### Instructions for the task:
Your task is to retype each line of the data below exactly.
┌──
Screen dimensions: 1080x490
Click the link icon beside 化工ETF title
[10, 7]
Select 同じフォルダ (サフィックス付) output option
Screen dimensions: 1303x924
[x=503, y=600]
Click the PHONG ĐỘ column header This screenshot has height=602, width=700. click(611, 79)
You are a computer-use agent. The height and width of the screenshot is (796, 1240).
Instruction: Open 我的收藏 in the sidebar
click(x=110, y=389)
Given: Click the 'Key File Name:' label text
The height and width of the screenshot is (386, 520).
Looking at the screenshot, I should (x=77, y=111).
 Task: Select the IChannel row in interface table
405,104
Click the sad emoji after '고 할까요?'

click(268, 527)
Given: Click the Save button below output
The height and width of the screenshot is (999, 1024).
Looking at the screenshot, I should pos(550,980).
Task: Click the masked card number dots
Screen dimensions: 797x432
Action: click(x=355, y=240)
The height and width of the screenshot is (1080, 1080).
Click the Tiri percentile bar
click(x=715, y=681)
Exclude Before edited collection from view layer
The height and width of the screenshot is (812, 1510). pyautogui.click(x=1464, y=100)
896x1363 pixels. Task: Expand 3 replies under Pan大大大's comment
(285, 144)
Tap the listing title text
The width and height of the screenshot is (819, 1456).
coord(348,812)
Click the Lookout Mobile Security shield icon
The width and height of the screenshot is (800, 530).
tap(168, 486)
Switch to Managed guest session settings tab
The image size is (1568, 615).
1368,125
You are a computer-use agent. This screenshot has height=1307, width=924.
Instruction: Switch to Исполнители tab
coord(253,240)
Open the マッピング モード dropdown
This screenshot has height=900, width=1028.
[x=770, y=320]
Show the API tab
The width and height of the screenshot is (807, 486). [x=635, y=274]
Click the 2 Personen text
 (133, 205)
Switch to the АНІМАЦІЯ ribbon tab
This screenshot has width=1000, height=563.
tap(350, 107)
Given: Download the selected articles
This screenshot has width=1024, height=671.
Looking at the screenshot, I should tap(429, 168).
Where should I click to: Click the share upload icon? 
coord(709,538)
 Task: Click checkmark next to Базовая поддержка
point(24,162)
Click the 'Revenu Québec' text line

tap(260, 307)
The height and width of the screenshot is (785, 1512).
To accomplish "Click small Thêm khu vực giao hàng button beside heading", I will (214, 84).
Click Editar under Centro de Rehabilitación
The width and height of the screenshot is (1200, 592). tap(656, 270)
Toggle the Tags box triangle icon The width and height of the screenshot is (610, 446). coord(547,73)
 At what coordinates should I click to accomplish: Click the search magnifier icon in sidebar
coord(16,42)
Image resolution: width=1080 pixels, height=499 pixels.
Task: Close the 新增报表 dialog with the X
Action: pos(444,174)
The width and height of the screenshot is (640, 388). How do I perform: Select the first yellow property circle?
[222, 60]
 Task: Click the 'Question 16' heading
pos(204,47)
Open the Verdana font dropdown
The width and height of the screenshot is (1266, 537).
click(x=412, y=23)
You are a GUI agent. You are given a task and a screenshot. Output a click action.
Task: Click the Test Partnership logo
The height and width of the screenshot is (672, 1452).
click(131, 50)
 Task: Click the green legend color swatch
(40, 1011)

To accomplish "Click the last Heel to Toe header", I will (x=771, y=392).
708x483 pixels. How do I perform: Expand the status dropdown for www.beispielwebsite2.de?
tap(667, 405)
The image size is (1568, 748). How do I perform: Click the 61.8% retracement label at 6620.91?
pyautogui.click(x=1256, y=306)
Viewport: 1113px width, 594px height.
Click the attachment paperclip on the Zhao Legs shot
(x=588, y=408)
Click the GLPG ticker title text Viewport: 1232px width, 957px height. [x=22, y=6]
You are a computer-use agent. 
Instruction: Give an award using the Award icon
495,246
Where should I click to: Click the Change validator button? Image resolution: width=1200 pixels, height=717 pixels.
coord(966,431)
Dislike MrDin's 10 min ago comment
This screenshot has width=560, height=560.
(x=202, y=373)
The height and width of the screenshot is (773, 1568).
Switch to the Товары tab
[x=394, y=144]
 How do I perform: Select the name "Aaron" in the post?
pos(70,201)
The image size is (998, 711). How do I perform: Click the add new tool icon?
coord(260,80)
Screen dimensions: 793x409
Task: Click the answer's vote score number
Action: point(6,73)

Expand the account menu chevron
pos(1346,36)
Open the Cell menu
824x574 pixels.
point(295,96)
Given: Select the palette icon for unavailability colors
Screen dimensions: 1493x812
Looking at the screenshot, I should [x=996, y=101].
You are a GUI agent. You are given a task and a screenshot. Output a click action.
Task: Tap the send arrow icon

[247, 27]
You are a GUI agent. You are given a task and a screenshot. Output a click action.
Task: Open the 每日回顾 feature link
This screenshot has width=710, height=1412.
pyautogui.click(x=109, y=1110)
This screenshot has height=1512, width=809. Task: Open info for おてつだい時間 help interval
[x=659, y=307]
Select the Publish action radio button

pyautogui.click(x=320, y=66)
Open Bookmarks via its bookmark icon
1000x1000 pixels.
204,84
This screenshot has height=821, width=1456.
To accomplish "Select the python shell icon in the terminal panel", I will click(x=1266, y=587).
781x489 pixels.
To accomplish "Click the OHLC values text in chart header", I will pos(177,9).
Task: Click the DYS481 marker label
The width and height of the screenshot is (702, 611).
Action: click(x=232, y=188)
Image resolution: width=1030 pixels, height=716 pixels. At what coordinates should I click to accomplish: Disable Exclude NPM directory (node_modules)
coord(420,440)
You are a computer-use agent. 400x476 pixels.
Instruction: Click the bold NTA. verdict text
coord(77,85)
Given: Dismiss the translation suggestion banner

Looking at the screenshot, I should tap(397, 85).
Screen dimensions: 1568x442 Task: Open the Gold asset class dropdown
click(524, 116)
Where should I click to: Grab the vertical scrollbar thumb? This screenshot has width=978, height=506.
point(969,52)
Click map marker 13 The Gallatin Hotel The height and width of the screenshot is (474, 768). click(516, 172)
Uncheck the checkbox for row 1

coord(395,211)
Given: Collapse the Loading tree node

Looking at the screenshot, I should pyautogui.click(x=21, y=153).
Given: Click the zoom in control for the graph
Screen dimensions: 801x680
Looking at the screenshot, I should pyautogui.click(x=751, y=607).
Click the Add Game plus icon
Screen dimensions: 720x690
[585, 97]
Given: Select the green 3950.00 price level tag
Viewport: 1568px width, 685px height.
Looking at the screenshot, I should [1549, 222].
└──
### Solution to the exercise:
Screen dimensions: 1080x490
Click the link icon beside 化工ETF title
[10, 7]
Select 同じフォルダ (サフィックス付) output option
Screen dimensions: 1303x924
[x=503, y=600]
Click the PHONG ĐỘ column header This screenshot has height=602, width=700. click(611, 79)
You are a computer-use agent. The height and width of the screenshot is (796, 1240).
Instruction: Open 我的收藏 in the sidebar
click(x=110, y=389)
Given: Click the 'Key File Name:' label text
The height and width of the screenshot is (386, 520).
Looking at the screenshot, I should (x=77, y=111).
 Task: Select the IChannel row in interface table
405,104
Click the sad emoji after '고 할까요?'

click(268, 527)
Given: Click the Save button below output
The height and width of the screenshot is (999, 1024).
Looking at the screenshot, I should pos(550,980).
Task: Click the masked card number dots
Screen dimensions: 797x432
Action: click(x=355, y=240)
The height and width of the screenshot is (1080, 1080).
Click the Tiri percentile bar
click(x=715, y=681)
Exclude Before edited collection from view layer
The height and width of the screenshot is (812, 1510). pyautogui.click(x=1464, y=100)
896x1363 pixels. Task: Expand 3 replies under Pan大大大's comment
(285, 144)
Tap the listing title text
The width and height of the screenshot is (819, 1456).
coord(348,812)
Click the Lookout Mobile Security shield icon
The width and height of the screenshot is (800, 530).
tap(168, 486)
Switch to Managed guest session settings tab
The image size is (1568, 615).
1368,125
You are a computer-use agent. This screenshot has height=1307, width=924.
Instruction: Switch to Исполнители tab
coord(253,240)
Open the マッピング モード dropdown
This screenshot has height=900, width=1028.
[x=770, y=320]
Show the API tab
The width and height of the screenshot is (807, 486). [x=635, y=274]
Click the 2 Personen text
 (133, 205)
Switch to the АНІМАЦІЯ ribbon tab
This screenshot has width=1000, height=563.
tap(350, 107)
Given: Download the selected articles
This screenshot has width=1024, height=671.
Looking at the screenshot, I should tap(429, 168).
Where should I click to: Click the share upload icon? 
coord(709,538)
 Task: Click checkmark next to Базовая поддержка
point(24,162)
Click the 'Revenu Québec' text line

tap(260, 307)
The height and width of the screenshot is (785, 1512).
To accomplish "Click small Thêm khu vực giao hàng button beside heading", I will (214, 84).
Click Editar under Centro de Rehabilitación
The width and height of the screenshot is (1200, 592). tap(656, 270)
Toggle the Tags box triangle icon The width and height of the screenshot is (610, 446). coord(547,73)
 At what coordinates should I click to accomplish: Click the search magnifier icon in sidebar
coord(16,42)
Image resolution: width=1080 pixels, height=499 pixels.
Task: Close the 新增报表 dialog with the X
Action: pos(444,174)
The width and height of the screenshot is (640, 388). How do I perform: Select the first yellow property circle?
[222, 60]
 Task: Click the 'Question 16' heading
pos(204,47)
Open the Verdana font dropdown
The width and height of the screenshot is (1266, 537).
click(x=412, y=23)
You are a GUI agent. You are given a task and a screenshot. Output a click action.
Task: Click the Test Partnership logo
The height and width of the screenshot is (672, 1452).
click(131, 50)
 Task: Click the green legend color swatch
(40, 1011)

To accomplish "Click the last Heel to Toe header", I will (x=771, y=392).
708x483 pixels. How do I perform: Expand the status dropdown for www.beispielwebsite2.de?
tap(667, 405)
The image size is (1568, 748). How do I perform: Click the 61.8% retracement label at 6620.91?
pyautogui.click(x=1256, y=306)
Viewport: 1113px width, 594px height.
Click the attachment paperclip on the Zhao Legs shot
(x=588, y=408)
Click the GLPG ticker title text Viewport: 1232px width, 957px height. [x=22, y=6]
You are a computer-use agent. 
Instruction: Give an award using the Award icon
495,246
Where should I click to: Click the Change validator button? Image resolution: width=1200 pixels, height=717 pixels.
coord(966,431)
Dislike MrDin's 10 min ago comment
This screenshot has width=560, height=560.
(x=202, y=373)
The height and width of the screenshot is (773, 1568).
Switch to the Товары tab
[x=394, y=144]
 How do I perform: Select the name "Aaron" in the post?
pos(70,201)
The image size is (998, 711). How do I perform: Click the add new tool icon?
coord(260,80)
Screen dimensions: 793x409
Task: Click the answer's vote score number
Action: point(6,73)

Expand the account menu chevron
pos(1346,36)
Open the Cell menu
824x574 pixels.
point(295,96)
Given: Select the palette icon for unavailability colors
Screen dimensions: 1493x812
Looking at the screenshot, I should [x=996, y=101].
You are a GUI agent. You are given a task and a screenshot. Output a click action.
Task: Tap the send arrow icon

[247, 27]
You are a GUI agent. You are given a task and a screenshot. Output a click action.
Task: Open the 每日回顾 feature link
This screenshot has width=710, height=1412.
pyautogui.click(x=109, y=1110)
This screenshot has height=1512, width=809. Task: Open info for おてつだい時間 help interval
[x=659, y=307]
Select the Publish action radio button

pyautogui.click(x=320, y=66)
Open Bookmarks via its bookmark icon
1000x1000 pixels.
204,84
This screenshot has height=821, width=1456.
To accomplish "Select the python shell icon in the terminal panel", I will click(x=1266, y=587).
781x489 pixels.
To accomplish "Click the OHLC values text in chart header", I will pos(177,9).
Task: Click the DYS481 marker label
The width and height of the screenshot is (702, 611).
Action: click(x=232, y=188)
Image resolution: width=1030 pixels, height=716 pixels. At what coordinates should I click to accomplish: Disable Exclude NPM directory (node_modules)
coord(420,440)
You are a computer-use agent. 400x476 pixels.
Instruction: Click the bold NTA. verdict text
coord(77,85)
Given: Dismiss the translation suggestion banner

Looking at the screenshot, I should tap(397, 85).
Screen dimensions: 1568x442 Task: Open the Gold asset class dropdown
click(524, 116)
Where should I click to: Grab the vertical scrollbar thumb? This screenshot has width=978, height=506.
point(969,52)
Click map marker 13 The Gallatin Hotel The height and width of the screenshot is (474, 768). click(516, 172)
Uncheck the checkbox for row 1

coord(395,211)
Given: Collapse the Loading tree node

Looking at the screenshot, I should pyautogui.click(x=21, y=153).
Given: Click the zoom in control for the graph
Screen dimensions: 801x680
Looking at the screenshot, I should pyautogui.click(x=751, y=607).
Click the Add Game plus icon
Screen dimensions: 720x690
[585, 97]
Given: Select the green 3950.00 price level tag
Viewport: 1568px width, 685px height.
Looking at the screenshot, I should [1549, 222].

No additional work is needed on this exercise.